(Saved records)
##########

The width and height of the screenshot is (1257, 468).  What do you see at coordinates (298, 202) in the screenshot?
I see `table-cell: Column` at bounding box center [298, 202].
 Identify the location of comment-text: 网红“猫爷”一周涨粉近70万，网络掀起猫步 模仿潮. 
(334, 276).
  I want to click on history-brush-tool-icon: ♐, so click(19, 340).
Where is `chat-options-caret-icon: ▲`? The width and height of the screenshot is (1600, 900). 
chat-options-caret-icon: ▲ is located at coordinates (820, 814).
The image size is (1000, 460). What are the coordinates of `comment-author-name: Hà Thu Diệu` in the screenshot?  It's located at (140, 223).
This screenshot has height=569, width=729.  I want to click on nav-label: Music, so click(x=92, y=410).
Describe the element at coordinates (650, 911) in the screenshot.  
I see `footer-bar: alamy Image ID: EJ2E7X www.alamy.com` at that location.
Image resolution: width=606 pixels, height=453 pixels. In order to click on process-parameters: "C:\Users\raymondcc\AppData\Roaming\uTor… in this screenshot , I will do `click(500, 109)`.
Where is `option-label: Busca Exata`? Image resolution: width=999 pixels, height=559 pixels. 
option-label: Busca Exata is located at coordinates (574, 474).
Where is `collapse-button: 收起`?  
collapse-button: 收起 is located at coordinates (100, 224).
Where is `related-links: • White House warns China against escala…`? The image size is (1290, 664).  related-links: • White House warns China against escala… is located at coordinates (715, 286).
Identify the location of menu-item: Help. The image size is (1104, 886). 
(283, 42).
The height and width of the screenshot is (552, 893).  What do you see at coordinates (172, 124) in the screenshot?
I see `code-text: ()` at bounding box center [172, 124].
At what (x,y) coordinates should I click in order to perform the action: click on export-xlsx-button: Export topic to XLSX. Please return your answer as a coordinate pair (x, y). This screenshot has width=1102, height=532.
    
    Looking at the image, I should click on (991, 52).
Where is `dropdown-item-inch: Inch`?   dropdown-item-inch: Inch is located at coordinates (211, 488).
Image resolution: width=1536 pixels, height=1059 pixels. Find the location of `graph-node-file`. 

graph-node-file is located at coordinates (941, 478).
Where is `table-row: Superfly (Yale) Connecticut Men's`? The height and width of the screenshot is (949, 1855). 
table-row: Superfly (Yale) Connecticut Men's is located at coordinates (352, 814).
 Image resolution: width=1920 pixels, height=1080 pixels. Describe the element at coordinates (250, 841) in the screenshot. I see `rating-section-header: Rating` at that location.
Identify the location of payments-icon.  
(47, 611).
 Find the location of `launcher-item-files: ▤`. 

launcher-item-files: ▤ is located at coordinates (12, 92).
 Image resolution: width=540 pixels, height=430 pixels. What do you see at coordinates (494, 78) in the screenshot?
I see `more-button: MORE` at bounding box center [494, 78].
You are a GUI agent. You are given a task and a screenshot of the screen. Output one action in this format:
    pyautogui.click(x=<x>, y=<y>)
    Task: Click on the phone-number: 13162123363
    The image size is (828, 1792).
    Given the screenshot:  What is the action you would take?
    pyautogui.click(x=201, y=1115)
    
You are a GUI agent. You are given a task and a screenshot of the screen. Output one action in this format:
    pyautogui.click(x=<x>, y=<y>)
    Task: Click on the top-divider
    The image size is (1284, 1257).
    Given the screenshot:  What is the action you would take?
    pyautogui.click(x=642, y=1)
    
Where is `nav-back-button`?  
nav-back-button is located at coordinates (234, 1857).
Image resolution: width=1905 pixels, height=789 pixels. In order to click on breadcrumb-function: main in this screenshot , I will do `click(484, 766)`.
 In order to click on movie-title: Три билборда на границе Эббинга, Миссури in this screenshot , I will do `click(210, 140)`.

##########

*Exercise*.
Pick out every line of the data above that contains the string "chat", and copy each of those lines.

*Result of the exercise*.
Where is `chat-options-caret-icon: ▲`? The width and height of the screenshot is (1600, 900). 
chat-options-caret-icon: ▲ is located at coordinates (820, 814).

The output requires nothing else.